J. L. Weaver1, S. Matheson1, P. Matheson1, C. Downard1, R. N. Garrison1, J. Smith1 1University Of Louisville,Department Of Surgery,Louisville, KY, USA
Introduction: Hemorrhagic shock (HS) is a significant cause of morbidity and mortality in trauma patients. Treatment has traditionally been intravenous fluids and blood products to restore intravascular volume. However, studies have shown that even after blood pressure normalizes, the visceral organs remain ischemic. This can lead to organ dysfunction, failure, and death. This prolonged ischemia is thought to be due in part to the activation of an inflammatory cascade of cytokines. Direct peritoneal resuscitation (DPR) improves blood flow to the abdominal organs. In this study we examine the effect of DPR on the body’s inflammatory response to hypotensive shock.

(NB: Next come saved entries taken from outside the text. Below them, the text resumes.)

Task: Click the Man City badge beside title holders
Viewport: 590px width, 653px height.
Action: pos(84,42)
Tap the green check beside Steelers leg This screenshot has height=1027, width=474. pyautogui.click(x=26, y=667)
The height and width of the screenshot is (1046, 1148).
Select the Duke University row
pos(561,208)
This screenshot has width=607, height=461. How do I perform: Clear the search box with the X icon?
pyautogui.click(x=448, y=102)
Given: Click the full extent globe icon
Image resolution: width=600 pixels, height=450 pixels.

Methods: Rats were randomly assigned to three groups (n=8/group): 1) sham (no HS); 2) HS plus conventional resuscitation (CR); or 3) HS+CR+DPR. Rats were hemorrhaged to 40% MAP and resuscitated with shed blood and two volumes of normal saline. Group 3 rats were given intraperitoneal injections of 30cc 2.5% peritoneal dialysis solution. Effective hepatic blood flow (EHBF) was measured using a steady state of galactose. Tissue was collected at 4 hours post-resuscitation. Serum cytokines were measured using the Luminex immunoassay or ELISA.

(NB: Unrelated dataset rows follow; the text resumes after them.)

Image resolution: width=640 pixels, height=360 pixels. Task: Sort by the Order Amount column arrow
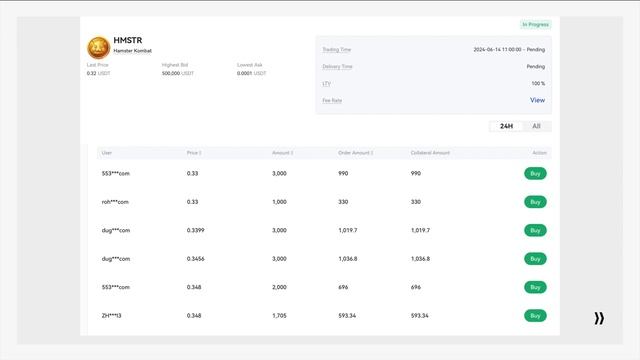click(x=372, y=153)
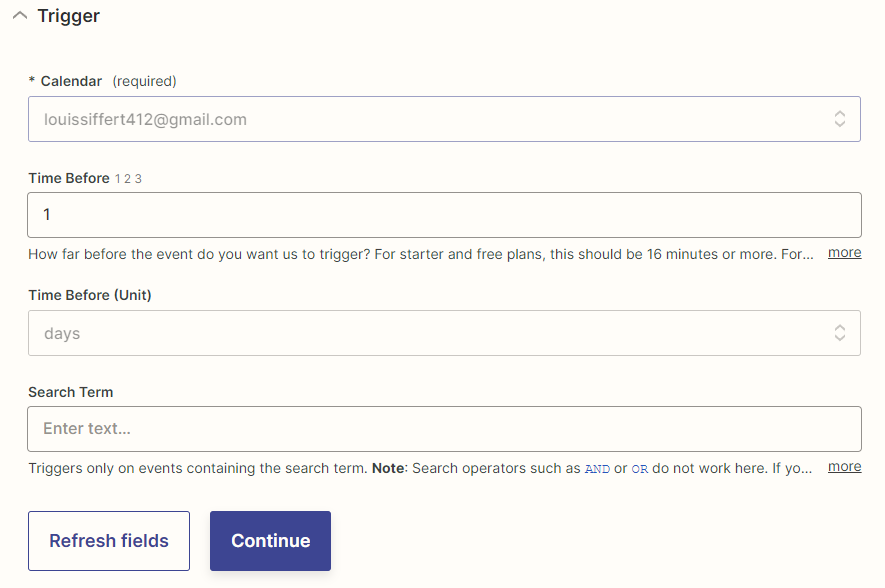Focus the Time Before number input
The width and height of the screenshot is (885, 588).
(444, 215)
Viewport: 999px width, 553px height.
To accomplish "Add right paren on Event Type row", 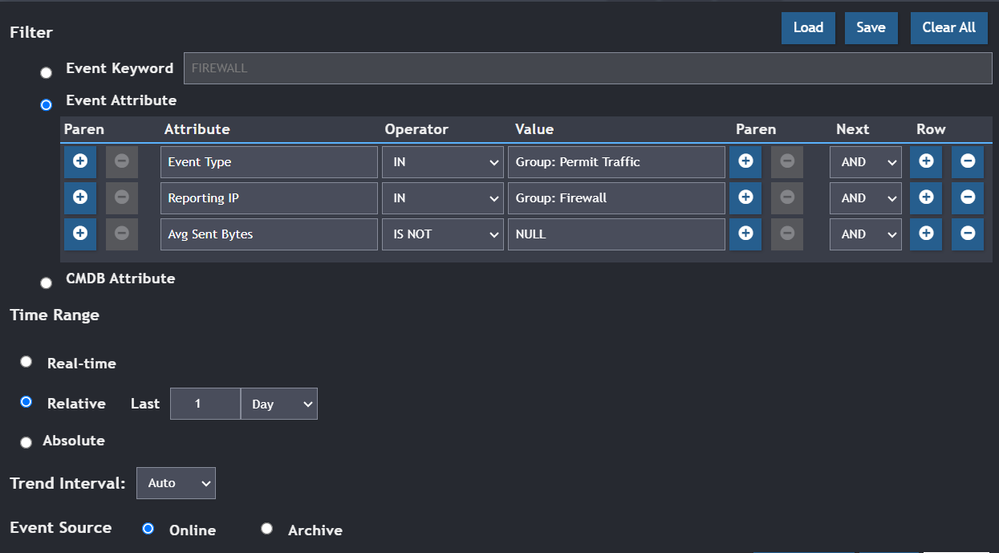I will tap(745, 162).
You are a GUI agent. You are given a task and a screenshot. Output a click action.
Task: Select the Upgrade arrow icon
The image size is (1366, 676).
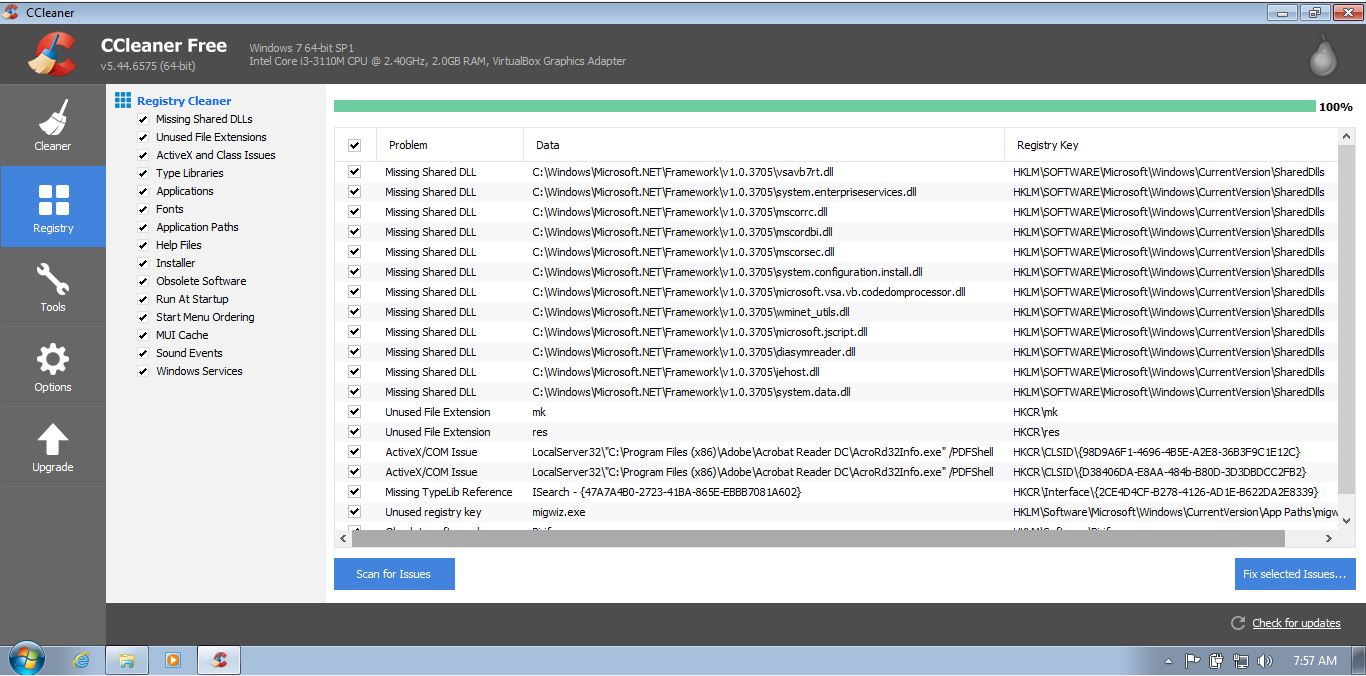(x=52, y=437)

Results: Central hemodynamics were restored post-hemorrhage in both groups, but EHBF fell after resuscitation was complete. This was prevented by adding DPR. The DPR groups had lower serum levels of hyaluronic acid (HA) and high-mobility group box-1 protein (HMGB-1), which are markers of cellular injury, when compared to the CR group. HMGB-1 is usually sequestered in the cell’s nucleus and immunohistochemistry staining shows this is maintained in the DPR group, but the nucleus is disrupted and HMGB-1 migrated to the cytosol in the CR group. The DPR group showed lower levels of inflammatory cytokines such as IL-1a, IL-1B, IL-6 and INF-γ. Histologic sections of terminal ileum in the DPR rats also demonstrated better preservation of architecture with less edema and necrosis.

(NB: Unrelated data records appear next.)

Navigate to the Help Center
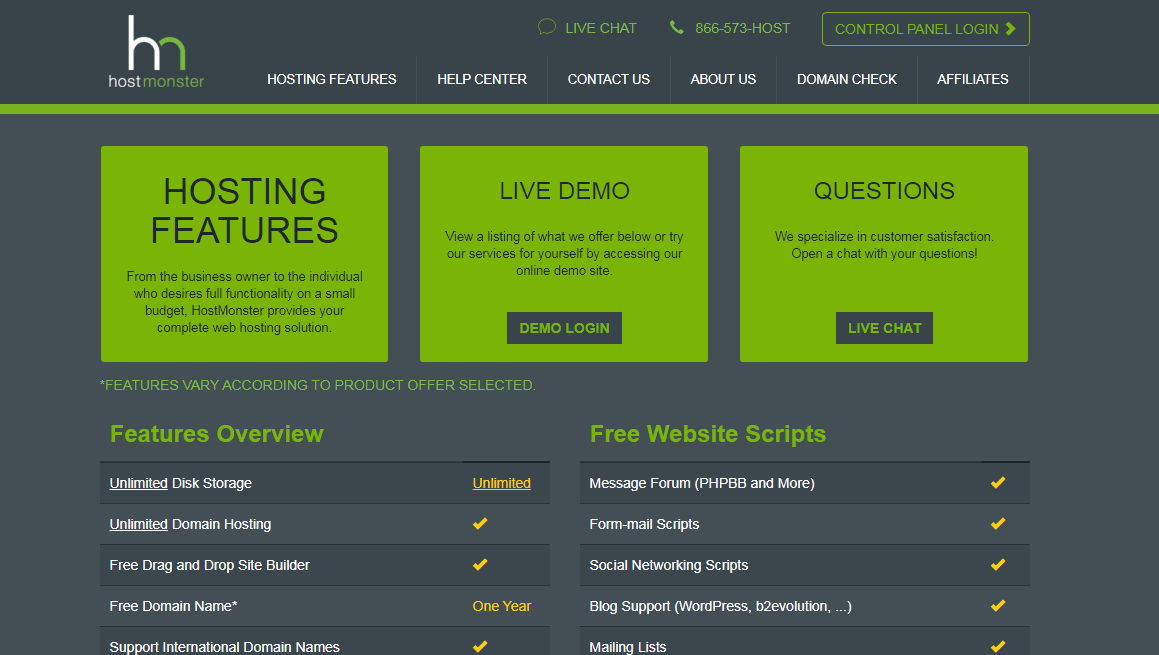This screenshot has height=655, width=1159. [x=482, y=79]
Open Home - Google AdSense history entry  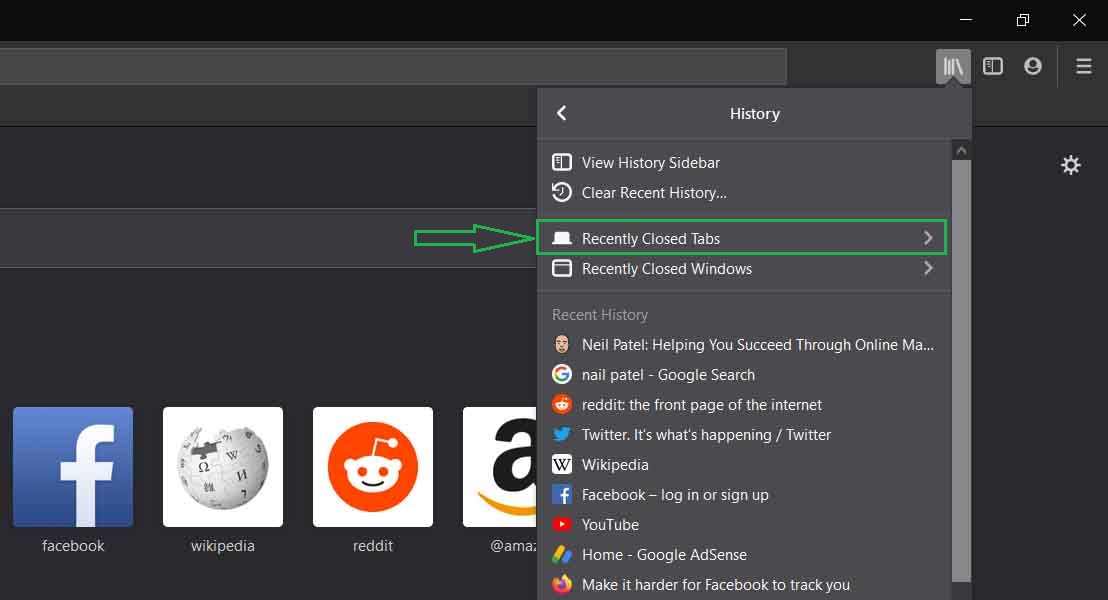(x=664, y=555)
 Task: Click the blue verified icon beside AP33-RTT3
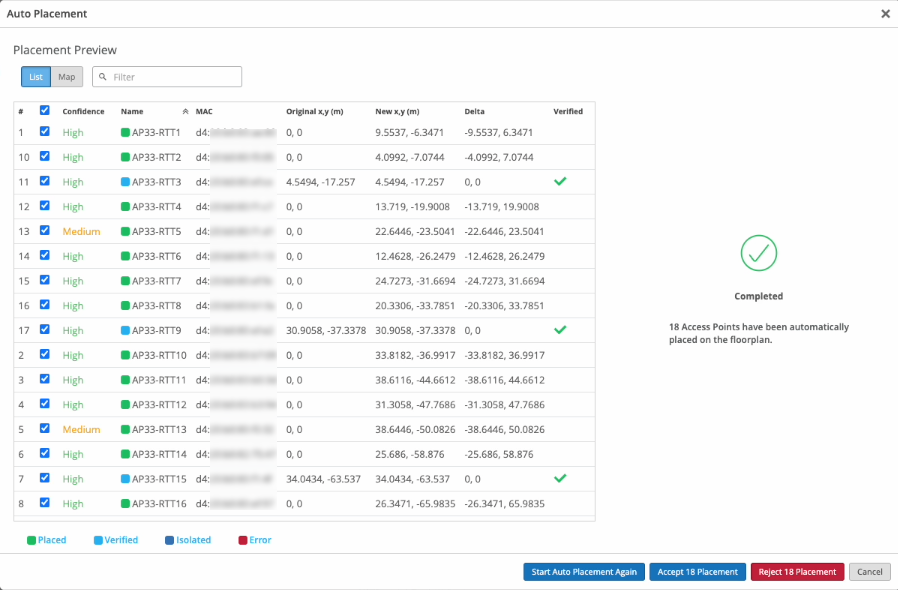(126, 182)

Conclusion: The addition of DPR after HS improved visceral blood flow, demonstrated by the EHBF data. This led to a preservation of cell structure, seen on histology and via a reduction in HA and HMGB-1, which are released in cell necrosis. HMGB-1 is normally stored in the nucleus during apoptosis to prevent inflammatory signaling. It was released to the cytosol in the CR group but not the DPR group, which further proves worse necrosis with CR. DPR also returned levels of inflammatory cytokines to near-normal when compared to the CR group. These findings suggest that DPR reduces the inflammatory response which contributes to multiple organ-system failure after hemorrhagic shock, and has the potential to improve outcomes in trauma patients.